Utoh Syam; Bukan Tukang Bangunan Biasa

Badan beliau kurus, jangkung berkulit gelap. Kebiasaan bertelanjang dada saat bekerja, membuat kita dengan mudah dapat menghitung jumlah tulang rusuknya. Mata yang rabun, mengharuskan beliau mengenakan kacamata yang cukup tebal dengan frame bulat, persis seperti miliknya Panglima Polem, pahlawan asal Aceh itu. Sangking tebalnya, membuat mata beliau terlihat lebih besar saat menggunakan alat bantu penglihatan tersebut.


image
Source image


Itulah beberapa penggalan ingatanku pada utoh Syam; ahli bangunan dan pertukangan di kampungku. Aku melihat langsung utoh Syam bekerja pada saat membongkar rumoh Aceh; rumah panggung milik kakek saat aku masih ingusan. Tak banyak bicara dan bekerja dengan sangat telaten. Tak lama setelahnya, beliau tiada.
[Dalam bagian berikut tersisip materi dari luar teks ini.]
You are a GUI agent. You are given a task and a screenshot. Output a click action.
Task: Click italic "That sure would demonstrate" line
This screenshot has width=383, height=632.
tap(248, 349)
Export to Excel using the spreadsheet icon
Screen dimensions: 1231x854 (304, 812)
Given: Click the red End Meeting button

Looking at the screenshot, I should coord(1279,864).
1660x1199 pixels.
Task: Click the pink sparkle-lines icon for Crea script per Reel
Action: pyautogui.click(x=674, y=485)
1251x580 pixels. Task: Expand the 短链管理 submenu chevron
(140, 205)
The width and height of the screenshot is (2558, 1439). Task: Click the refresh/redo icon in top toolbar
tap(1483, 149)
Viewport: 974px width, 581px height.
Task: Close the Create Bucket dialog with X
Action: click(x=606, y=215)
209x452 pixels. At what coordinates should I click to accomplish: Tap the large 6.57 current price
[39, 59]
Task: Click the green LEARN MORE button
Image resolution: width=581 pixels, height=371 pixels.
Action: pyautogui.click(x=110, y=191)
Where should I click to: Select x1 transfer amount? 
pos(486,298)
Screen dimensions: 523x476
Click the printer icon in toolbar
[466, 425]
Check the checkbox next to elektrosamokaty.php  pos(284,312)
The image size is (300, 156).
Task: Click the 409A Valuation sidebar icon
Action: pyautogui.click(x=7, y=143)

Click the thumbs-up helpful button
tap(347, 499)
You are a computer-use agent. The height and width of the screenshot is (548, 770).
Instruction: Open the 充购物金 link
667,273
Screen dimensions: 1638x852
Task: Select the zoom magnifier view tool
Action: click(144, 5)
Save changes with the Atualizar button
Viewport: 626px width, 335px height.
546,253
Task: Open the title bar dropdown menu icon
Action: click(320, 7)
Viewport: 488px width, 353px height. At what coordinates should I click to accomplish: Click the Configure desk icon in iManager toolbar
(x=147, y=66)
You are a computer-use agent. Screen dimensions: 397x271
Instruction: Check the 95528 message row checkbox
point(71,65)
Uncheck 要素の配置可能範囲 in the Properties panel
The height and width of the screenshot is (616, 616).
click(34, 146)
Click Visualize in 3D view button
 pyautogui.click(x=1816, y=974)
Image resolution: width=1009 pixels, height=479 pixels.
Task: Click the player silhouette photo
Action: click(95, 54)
Karena kemampuan tingkat tinggi dalam bidang pertukangan dan bangunan saat itu, beliau disebut utoh. Sebuah gelar yang diberikan orang-orang karena kemampuan beliau tersebut. Tak semua tukang bangunan mendapatkan sebutan utoh. Hanya yang telah ahli dan teruji yang akan disebut utoh di awal nama mereka.


image
Source image


Beliau merancang bangunannya, menghitung jumlah material yang dibutuhkan. Memahat , mengukir dan merangkai seluruh bangunan hingga selesai. Keahlian yang mungkin kini baru diperoleh setelah menamatkan dua atau lebih jurusan di Universitas; tehnik sipil dan tehnik arsitek (plus jurusan seni ukir). Keahlian itupun baru didapat jika engkau bersungguh-sungguh mempelajarinya. Aku tak tau pasti, keahlian tersebut beliau dapatkan secara otodidak atau berguru pada utoh lain yang lebih senior. Namun yang pasti, beliau tidak mengenyam bangku kuliah untuk mendapatkan keahlian itu.

Utoh Syam tak hanya mumpuni dibidang bangunan. Beliau juga ahli dalam urusan kerajinan tangan, termasuk anyaman. Saat pulang kampung lebaran kemarin, aku mengkonfirmasi hal tersebut kepada ibuku. Ibuku langsung menunjukkan sebuah jeuee (alat penampi beras yang terbuat dari rotan yang dianyam). Menurut ibuku, jeuee tersebut adalah hasil karya utoh Syam yang dibeli saat aku baru lahir.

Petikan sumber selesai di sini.